----- Given records -----

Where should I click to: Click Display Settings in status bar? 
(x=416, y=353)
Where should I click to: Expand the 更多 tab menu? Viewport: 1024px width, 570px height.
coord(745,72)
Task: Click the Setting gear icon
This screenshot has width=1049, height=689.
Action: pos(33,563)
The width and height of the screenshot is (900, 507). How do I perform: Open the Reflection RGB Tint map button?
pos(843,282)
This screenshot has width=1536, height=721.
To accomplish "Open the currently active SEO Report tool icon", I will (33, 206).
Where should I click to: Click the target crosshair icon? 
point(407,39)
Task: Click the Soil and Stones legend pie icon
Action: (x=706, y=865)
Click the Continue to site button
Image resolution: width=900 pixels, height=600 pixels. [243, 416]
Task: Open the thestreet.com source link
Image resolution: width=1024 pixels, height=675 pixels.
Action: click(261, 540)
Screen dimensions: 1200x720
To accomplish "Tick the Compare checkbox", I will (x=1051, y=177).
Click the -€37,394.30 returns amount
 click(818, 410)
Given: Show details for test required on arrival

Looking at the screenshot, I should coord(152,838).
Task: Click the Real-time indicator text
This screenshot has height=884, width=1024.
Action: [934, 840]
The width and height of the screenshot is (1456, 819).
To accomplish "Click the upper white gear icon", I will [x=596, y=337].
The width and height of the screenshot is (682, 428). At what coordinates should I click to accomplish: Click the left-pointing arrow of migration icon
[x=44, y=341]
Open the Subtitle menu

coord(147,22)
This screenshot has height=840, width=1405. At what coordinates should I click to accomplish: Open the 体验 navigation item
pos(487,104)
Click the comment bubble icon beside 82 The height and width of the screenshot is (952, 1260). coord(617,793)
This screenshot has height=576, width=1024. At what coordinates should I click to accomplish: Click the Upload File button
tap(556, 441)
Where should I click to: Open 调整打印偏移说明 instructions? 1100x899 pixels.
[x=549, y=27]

-----

## Exercise requirements
Rewrite all the records above, changing every "button" to "control" and leaving everything else the same.

## Full answer
Where should I click to: Click Display Settings in status bar? 
(x=416, y=353)
Where should I click to: Expand the 更多 tab menu? Viewport: 1024px width, 570px height.
coord(745,72)
Task: Click the Setting gear icon
This screenshot has width=1049, height=689.
Action: pos(33,563)
The width and height of the screenshot is (900, 507). How do I perform: Open the Reflection RGB Tint map control?
pos(843,282)
This screenshot has width=1536, height=721.
To accomplish "Open the currently active SEO Report tool icon", I will (33, 206).
Where should I click to: Click the target crosshair icon? 
point(407,39)
Task: Click the Soil and Stones legend pie icon
Action: (x=706, y=865)
Click the Continue to site control
Image resolution: width=900 pixels, height=600 pixels. [243, 416]
Task: Open the thestreet.com source link
Image resolution: width=1024 pixels, height=675 pixels.
Action: click(261, 540)
Screen dimensions: 1200x720
To accomplish "Tick the Compare checkbox", I will (x=1051, y=177).
Click the -€37,394.30 returns amount
 click(818, 410)
Given: Show details for test required on arrival

Looking at the screenshot, I should coord(152,838).
Task: Click the Real-time indicator text
This screenshot has height=884, width=1024.
Action: [934, 840]
The width and height of the screenshot is (1456, 819).
To accomplish "Click the upper white gear icon", I will [x=596, y=337].
The width and height of the screenshot is (682, 428). At what coordinates should I click to accomplish: Click the left-pointing arrow of migration icon
[x=44, y=341]
Open the Subtitle menu

coord(147,22)
This screenshot has height=840, width=1405. At what coordinates should I click to accomplish: Open the 体验 navigation item
pos(487,104)
Click the comment bubble icon beside 82 The height and width of the screenshot is (952, 1260). coord(617,793)
This screenshot has height=576, width=1024. At what coordinates should I click to accomplish: Click the Upload File control
tap(556, 441)
Where should I click to: Open 调整打印偏移说明 instructions? 1100x899 pixels.
[x=549, y=27]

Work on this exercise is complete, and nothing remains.